In Bronnen van het zelf vertelt Taylor dat zelfontwikkeling een sociale context nodig heeft vanwege de taal, die geen mens alleen verwerft. Er is taal nodig om iets te kunnen zeggen over wie we zelf zijn, of over wat we in ons leven belangrijk vinden. Dat kan gesproken en geschreven taal zijn, maar ook de ‘taal’ van film en beeldende kunst, van muziek, gebaren en gezichtsuitdrukkingen. Maar iedere man of vrouw die zichzelf ontwikkelt, heeft rijke uitdrukkingsmogelijkheden nodig, en is daarom afhankelijk van een sociale omgeving, die hem of haar de taal leert. Het is natuurlijk altijd mogelijk zelf betekenissen te veranderen, maar de originaliteit van taalgebruikers is begrensd, want woorden kunnen alleen betekenisvol zijn als ze op een herkenbare manier worden gebruikt.

De taal is bij Taylor onderdeel van de ‘achtergrond’ of de ‘horizon’ van betekenissen, die bestaat uit relaties tussen betekenissen van woorden, zoals die tussen rood, blauw, kleur, vorm, aardig, onaardig, autoritair, meegaand, goed en fout. Deze relaties zijn vaak niet neutraal. Met de taal leert ieder kind volgens Taylor dus ook onderscheid te maken tussen goede en minder goede of kwade gedragingen, handelingen of doelstellingen. En dat is volgens hem maar goed ook, want die kwalificaties geven de zelfontwikkelaar richtinggevoel, dat nodig is om spoorzoekend een eigen levensweg te kunnen uitstippelen. Zonder dit ‘kompas’ dat met de taal is meegegeven zouden mannen en vrouwen onmogelijk kunnen weten hoe ze hun handelingen moeten kiezen; hun keuzes zouden sprongen zijn in de ruimte zonder betekenis of waarde.

Je kunt volgens Taylor dus niet los van anderen bedenken wat er voor jou toe doet, want daarvoor heb je woorden nodig en waarden. Niemand kan de woorden of waarden zelf uit het niets bedenken.

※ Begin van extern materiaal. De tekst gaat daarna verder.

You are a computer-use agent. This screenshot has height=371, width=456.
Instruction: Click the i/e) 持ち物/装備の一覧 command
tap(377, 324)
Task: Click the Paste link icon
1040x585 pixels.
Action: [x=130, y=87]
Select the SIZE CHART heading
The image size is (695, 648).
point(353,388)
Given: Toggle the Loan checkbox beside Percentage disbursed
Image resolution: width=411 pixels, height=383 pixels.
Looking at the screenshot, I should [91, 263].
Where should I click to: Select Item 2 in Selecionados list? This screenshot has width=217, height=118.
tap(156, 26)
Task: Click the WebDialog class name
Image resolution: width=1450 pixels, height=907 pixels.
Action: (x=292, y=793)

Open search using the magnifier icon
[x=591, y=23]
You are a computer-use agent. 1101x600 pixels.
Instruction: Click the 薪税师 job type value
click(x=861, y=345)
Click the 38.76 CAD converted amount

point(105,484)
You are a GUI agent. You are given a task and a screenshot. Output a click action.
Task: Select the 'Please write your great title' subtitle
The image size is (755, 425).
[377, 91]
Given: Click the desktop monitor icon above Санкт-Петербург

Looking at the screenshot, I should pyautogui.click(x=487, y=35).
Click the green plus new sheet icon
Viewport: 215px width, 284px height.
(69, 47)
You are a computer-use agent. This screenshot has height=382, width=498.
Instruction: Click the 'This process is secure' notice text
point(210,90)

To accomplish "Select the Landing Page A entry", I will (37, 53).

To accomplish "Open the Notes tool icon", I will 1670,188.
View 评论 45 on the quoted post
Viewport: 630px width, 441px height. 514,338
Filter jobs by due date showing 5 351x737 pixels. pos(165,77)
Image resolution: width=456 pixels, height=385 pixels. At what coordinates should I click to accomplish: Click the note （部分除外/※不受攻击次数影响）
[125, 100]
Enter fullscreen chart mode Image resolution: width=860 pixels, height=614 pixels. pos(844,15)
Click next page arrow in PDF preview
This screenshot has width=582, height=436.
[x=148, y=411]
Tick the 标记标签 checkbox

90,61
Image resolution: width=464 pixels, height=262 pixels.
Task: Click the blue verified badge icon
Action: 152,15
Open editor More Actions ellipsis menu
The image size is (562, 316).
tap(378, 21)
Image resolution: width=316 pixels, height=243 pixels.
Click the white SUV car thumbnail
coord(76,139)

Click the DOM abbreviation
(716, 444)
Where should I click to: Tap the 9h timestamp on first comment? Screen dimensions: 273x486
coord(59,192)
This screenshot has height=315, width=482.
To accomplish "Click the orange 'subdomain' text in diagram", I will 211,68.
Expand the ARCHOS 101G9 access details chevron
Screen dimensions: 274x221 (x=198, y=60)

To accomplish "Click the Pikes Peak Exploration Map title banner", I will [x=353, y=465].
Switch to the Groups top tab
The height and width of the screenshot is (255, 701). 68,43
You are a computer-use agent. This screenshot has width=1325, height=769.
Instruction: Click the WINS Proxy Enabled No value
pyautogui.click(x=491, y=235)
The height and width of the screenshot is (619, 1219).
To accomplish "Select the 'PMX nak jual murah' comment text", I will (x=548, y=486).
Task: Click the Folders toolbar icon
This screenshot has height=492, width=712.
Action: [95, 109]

Dat is net zo onvoorstelbaar als wanneer mensen op een dag ‘besluiten dat, omdat zij ruimtelijke wezens zijn, ze een gevoel van op en neer, rechts en links, moeten uitvinden, en verkeersborden moeten neerzetten’. Net zo min als de vraag naar ruimtelijke concepten zich op een dag zó maar voordoet, kunnen we ineens op het idee komen kwalitatieve betekenissen te ontwerpen. We leven altijd al in een horizon van evaluatieve concepten; we kunnen wel vragen of een betekenis dit is of dat, of een waarde wel goed is begrepen, of een andere inhoud moet krijgen, of helemaal moet worden afgeschaft of gewijzigd. Maar niemand kan de horizon van de grond af eigenhandig opbouwen.

Voor de huidige controverse tussen liberalisme en communitarisme is dat interessant. Anders dan meestal van communitaristen wordt verwacht, stelt Charles Taylor geen normatieve eisen waaraan een individu moet voldoen; hij laat vooral beschrijvend zien waarom conformeren aan een horizon tot op bepaalde hoogte onvermijdelijk is, als we onszelf op een zinvolle manier willen ontwikkelen.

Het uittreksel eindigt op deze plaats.